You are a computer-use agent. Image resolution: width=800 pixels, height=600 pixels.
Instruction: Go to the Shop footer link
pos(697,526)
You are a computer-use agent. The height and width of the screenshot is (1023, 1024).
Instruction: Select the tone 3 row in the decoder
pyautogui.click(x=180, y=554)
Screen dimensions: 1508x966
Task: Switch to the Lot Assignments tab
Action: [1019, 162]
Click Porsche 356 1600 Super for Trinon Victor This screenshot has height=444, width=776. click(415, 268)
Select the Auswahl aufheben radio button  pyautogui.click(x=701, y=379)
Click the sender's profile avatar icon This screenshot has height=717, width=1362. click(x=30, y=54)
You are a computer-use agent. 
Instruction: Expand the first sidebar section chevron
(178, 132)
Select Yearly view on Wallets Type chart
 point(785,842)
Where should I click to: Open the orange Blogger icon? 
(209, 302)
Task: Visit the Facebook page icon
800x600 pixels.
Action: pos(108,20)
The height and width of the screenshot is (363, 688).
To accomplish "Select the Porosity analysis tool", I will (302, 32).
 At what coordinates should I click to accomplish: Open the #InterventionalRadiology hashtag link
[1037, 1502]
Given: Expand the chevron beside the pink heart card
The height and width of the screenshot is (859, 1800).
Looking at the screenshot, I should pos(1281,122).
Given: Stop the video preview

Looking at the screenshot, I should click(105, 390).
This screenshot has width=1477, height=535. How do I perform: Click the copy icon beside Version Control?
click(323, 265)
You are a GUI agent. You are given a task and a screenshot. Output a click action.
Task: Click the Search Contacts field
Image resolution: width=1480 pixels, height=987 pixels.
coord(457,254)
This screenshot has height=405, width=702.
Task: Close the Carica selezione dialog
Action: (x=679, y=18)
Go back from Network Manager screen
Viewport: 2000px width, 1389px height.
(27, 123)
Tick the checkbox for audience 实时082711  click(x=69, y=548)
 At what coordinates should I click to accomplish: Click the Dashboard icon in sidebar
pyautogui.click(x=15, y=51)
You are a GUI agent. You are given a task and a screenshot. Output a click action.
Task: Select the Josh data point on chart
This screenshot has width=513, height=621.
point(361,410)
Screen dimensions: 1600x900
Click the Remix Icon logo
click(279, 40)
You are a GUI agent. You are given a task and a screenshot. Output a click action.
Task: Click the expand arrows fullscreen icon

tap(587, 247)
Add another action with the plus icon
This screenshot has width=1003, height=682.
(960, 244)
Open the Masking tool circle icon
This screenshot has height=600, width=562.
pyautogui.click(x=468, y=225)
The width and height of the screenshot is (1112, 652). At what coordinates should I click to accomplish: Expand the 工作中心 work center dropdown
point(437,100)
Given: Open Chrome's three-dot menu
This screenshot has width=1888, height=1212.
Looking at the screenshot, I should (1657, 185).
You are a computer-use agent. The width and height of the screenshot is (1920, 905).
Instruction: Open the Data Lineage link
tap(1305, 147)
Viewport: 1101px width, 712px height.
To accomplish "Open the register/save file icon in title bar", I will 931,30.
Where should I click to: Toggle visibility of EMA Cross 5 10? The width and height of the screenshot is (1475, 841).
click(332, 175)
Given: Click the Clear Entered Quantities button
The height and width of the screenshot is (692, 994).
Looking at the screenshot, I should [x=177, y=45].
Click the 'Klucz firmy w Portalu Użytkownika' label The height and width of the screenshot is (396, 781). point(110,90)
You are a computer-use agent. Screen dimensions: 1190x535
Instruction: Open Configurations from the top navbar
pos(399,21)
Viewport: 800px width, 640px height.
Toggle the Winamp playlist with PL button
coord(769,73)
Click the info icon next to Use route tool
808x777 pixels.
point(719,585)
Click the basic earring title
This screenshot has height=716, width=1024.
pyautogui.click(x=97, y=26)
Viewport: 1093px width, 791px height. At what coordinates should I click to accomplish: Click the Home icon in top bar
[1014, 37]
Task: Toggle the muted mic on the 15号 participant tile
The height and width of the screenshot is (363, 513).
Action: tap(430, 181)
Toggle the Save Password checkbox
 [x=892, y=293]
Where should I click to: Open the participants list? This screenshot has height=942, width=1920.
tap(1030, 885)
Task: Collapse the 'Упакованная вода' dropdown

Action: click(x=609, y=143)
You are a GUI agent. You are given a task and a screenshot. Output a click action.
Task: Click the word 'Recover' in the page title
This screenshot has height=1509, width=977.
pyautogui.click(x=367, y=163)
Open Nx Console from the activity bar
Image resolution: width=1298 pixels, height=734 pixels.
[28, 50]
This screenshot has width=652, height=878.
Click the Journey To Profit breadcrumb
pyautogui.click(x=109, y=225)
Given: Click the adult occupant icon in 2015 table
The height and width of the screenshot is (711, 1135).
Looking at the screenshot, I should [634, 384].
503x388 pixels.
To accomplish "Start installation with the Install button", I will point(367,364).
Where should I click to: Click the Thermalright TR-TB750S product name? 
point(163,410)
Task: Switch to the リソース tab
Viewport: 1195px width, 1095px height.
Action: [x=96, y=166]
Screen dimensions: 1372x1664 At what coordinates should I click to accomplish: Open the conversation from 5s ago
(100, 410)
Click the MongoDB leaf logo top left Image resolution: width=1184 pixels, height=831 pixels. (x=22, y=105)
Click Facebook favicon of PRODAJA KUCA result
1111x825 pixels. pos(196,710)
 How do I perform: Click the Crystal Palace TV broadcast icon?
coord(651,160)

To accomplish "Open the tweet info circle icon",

==============================

What this task involves ▸
Copy over exactly the lines above from the one with "503x388 pixels." to the last, both included, and no others.

Task output ▸
503x388 pixels.
To accomplish "Start installation with the Install button", I will point(367,364).
Where should I click to: Click the Thermalright TR-TB750S product name? 
point(163,410)
Task: Switch to the リソース tab
Viewport: 1195px width, 1095px height.
Action: [x=96, y=166]
Screen dimensions: 1372x1664 At what coordinates should I click to accomplish: Open the conversation from 5s ago
(100, 410)
Click the MongoDB leaf logo top left Image resolution: width=1184 pixels, height=831 pixels. (x=22, y=105)
Click Facebook favicon of PRODAJA KUCA result
1111x825 pixels. pos(196,710)
 How do I perform: Click the Crystal Palace TV broadcast icon?
coord(651,160)

To accomplish "Open the tweet info circle icon",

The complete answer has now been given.